Food is served from an open chefs counter while a plant-filled conservatory with a communal table can also function as a private dining room.
“We wanted it to feel as if the members owned the restaurant,” said Farmerie. “They have their own entrance from behind the bar so they can help themselves to drinks. It’s a seamless experience.”
The co-working spaces on the first to fourth floors revolve around social belonging. Designed to evoke the area’s industrial history as a hub for textile production, Crittal-style glass partition walls have been used to divide the office spaces.
There are 180 desks across collaborative and private office spaces, as well as meeting rooms and printing facilities. Phone booths outside the offices provide a place for private calls.
The offices are filled with plants to help aid productivity of members, acoustic panels will dampen noise and windows can be opened to let in fresh air.
The members’ lounge on floor 5 is based upon the idea of esteem. The floor features a mid-century library, an outdoor deck, several fireplaces and a central marble bar, all designed to create a residential ambience.
“The design for this floor takes the notion of self-confidence set against innate human curiosity to drive everything from the layout – a series of spaces in varying sizes – to a curated but eclectic collection of 1940’s vintage mixed with modern furniture and furnishings,” explain the designers.
The building’s penthouse was designed around the concept of self-actualisation. This space serves as a flexible event space, but while not in use, it doubles as a members-only quiet work floor as well as a gallery of rotating large-scale art installations.

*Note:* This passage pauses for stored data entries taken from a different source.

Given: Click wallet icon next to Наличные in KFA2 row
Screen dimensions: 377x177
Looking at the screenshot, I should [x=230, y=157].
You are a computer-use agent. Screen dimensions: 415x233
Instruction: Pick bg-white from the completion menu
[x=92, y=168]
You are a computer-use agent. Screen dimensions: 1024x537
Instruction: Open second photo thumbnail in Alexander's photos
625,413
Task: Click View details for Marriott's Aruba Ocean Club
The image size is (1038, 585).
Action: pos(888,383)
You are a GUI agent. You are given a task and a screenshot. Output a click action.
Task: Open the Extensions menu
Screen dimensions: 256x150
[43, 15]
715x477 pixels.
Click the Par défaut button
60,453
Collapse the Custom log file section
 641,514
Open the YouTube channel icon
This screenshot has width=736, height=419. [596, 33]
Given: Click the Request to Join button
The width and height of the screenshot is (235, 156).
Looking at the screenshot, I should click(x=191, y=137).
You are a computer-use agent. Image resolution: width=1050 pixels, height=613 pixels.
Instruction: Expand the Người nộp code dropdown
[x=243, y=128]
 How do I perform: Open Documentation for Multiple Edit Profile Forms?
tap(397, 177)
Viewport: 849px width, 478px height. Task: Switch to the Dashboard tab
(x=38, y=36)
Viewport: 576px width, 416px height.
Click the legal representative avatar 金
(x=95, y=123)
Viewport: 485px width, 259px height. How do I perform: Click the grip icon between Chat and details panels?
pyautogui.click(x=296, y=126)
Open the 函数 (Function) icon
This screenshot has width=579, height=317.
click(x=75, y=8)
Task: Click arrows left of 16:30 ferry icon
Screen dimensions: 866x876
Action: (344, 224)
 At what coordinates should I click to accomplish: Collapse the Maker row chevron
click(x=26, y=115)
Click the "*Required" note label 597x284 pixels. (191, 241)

With views across the city rooftops, the rooms are whitewashed to “remove any clutter of materiality, which would otherwise interrupt quiet reflection and thought.”
In addition, each floor features a private meeting space that can take the shape of a kitchen, board room or living room and can be used for private meetings, playing music, cookery classes and events.
Furniture and light fixtures are a mix of bespoke and vintage pieces including a Carlo Scarpa chandelier that hangs in the entranceway.
Twenty chefs work across the building’s five kitchens transporting food to each floor through service lifts and dedicated tea trolleys for the offices.
The project marks the completion of AvroKO’s first ever co-working space. The US-based firm has previously worked on a “micro hotel” in New York City, as well as a mid-century motor lodge in California inspired by Wes Anderson.
Photography is by Ed Reeve.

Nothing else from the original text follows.